◆ **EXERCISE DESCRIPTION**: The entries below contain a line with "Select 全部 in the 服务部门 row" and a line with "Screen dimensions: 1345x563". Quote exactly those two lines and all lines between them.

Saved entries
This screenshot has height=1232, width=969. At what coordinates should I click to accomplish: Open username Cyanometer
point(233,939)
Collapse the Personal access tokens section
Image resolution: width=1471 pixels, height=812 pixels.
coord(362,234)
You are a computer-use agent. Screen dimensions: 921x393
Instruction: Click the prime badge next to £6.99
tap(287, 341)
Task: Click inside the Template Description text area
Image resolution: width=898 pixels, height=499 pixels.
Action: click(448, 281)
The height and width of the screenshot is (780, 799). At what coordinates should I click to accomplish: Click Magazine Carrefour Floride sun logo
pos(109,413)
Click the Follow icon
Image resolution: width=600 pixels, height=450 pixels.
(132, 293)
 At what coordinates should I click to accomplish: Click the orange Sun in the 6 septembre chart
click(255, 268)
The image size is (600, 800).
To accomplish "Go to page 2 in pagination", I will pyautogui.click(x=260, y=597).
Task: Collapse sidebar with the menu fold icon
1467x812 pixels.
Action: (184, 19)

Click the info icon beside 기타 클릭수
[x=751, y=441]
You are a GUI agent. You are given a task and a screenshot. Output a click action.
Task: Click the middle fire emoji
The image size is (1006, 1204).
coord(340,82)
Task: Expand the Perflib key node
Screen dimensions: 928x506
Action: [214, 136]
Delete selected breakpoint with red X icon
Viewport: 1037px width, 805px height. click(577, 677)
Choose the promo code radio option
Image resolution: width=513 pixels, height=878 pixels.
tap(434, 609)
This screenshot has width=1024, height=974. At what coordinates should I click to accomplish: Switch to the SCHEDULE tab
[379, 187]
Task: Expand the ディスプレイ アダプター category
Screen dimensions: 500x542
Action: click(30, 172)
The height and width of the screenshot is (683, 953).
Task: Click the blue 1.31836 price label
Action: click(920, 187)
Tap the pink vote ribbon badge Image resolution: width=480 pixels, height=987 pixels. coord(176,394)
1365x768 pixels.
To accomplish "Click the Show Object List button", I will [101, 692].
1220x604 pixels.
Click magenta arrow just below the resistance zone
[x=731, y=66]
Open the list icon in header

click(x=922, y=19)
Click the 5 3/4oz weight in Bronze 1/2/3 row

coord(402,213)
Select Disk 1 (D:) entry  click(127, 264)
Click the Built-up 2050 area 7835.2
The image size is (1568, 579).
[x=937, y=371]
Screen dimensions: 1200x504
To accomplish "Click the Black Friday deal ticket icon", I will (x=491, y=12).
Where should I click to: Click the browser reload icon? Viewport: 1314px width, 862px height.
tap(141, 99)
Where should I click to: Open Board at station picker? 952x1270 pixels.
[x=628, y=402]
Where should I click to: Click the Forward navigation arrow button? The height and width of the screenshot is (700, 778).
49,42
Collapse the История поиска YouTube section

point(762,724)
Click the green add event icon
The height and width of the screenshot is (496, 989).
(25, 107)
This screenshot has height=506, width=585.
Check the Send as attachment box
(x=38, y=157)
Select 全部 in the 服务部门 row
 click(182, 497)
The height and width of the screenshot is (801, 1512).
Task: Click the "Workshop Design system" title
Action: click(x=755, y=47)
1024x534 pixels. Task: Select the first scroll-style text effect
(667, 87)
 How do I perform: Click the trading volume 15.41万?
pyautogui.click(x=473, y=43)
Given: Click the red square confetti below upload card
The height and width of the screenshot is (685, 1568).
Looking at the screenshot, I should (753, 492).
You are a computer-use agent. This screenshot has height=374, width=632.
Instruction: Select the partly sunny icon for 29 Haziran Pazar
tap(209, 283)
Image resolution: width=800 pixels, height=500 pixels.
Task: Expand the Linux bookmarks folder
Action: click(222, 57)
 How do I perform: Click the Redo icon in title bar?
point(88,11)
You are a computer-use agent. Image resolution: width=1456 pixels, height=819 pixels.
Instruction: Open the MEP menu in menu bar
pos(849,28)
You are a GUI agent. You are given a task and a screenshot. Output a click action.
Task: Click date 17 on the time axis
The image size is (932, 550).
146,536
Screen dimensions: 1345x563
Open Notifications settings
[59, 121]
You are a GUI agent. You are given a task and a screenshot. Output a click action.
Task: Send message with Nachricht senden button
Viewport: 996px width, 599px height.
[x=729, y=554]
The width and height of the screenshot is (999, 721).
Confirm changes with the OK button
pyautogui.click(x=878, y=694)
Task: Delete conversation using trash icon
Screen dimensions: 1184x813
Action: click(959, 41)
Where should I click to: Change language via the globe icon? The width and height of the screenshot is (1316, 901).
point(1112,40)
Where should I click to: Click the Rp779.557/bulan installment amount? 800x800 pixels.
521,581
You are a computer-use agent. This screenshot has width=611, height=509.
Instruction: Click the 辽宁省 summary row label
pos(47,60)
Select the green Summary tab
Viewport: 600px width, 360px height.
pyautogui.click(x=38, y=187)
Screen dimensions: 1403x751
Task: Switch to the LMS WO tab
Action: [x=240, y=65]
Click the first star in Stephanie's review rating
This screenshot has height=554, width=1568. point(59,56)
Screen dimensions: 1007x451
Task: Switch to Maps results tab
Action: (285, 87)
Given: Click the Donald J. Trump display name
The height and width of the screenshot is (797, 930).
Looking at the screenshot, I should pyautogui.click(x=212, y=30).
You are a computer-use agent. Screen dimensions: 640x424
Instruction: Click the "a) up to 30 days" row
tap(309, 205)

◆ **ANSWER FOR THIS EXERCISE**:
Select 全部 in the 服务部门 row
 click(182, 497)
The height and width of the screenshot is (801, 1512).
Task: Click the "Workshop Design system" title
Action: click(x=755, y=47)
1024x534 pixels. Task: Select the first scroll-style text effect
(667, 87)
 How do I perform: Click the trading volume 15.41万?
pyautogui.click(x=473, y=43)
Given: Click the red square confetti below upload card
The height and width of the screenshot is (685, 1568).
Looking at the screenshot, I should (753, 492).
You are a computer-use agent. This screenshot has height=374, width=632.
Instruction: Select the partly sunny icon for 29 Haziran Pazar
tap(209, 283)
Image resolution: width=800 pixels, height=500 pixels.
Task: Expand the Linux bookmarks folder
Action: click(222, 57)
 How do I perform: Click the Redo icon in title bar?
point(88,11)
You are a computer-use agent. Image resolution: width=1456 pixels, height=819 pixels.
Instruction: Open the MEP menu in menu bar
pos(849,28)
You are a GUI agent. You are given a task and a screenshot. Output a click action.
Task: Click date 17 on the time axis
The image size is (932, 550).
146,536
Screen dimensions: 1345x563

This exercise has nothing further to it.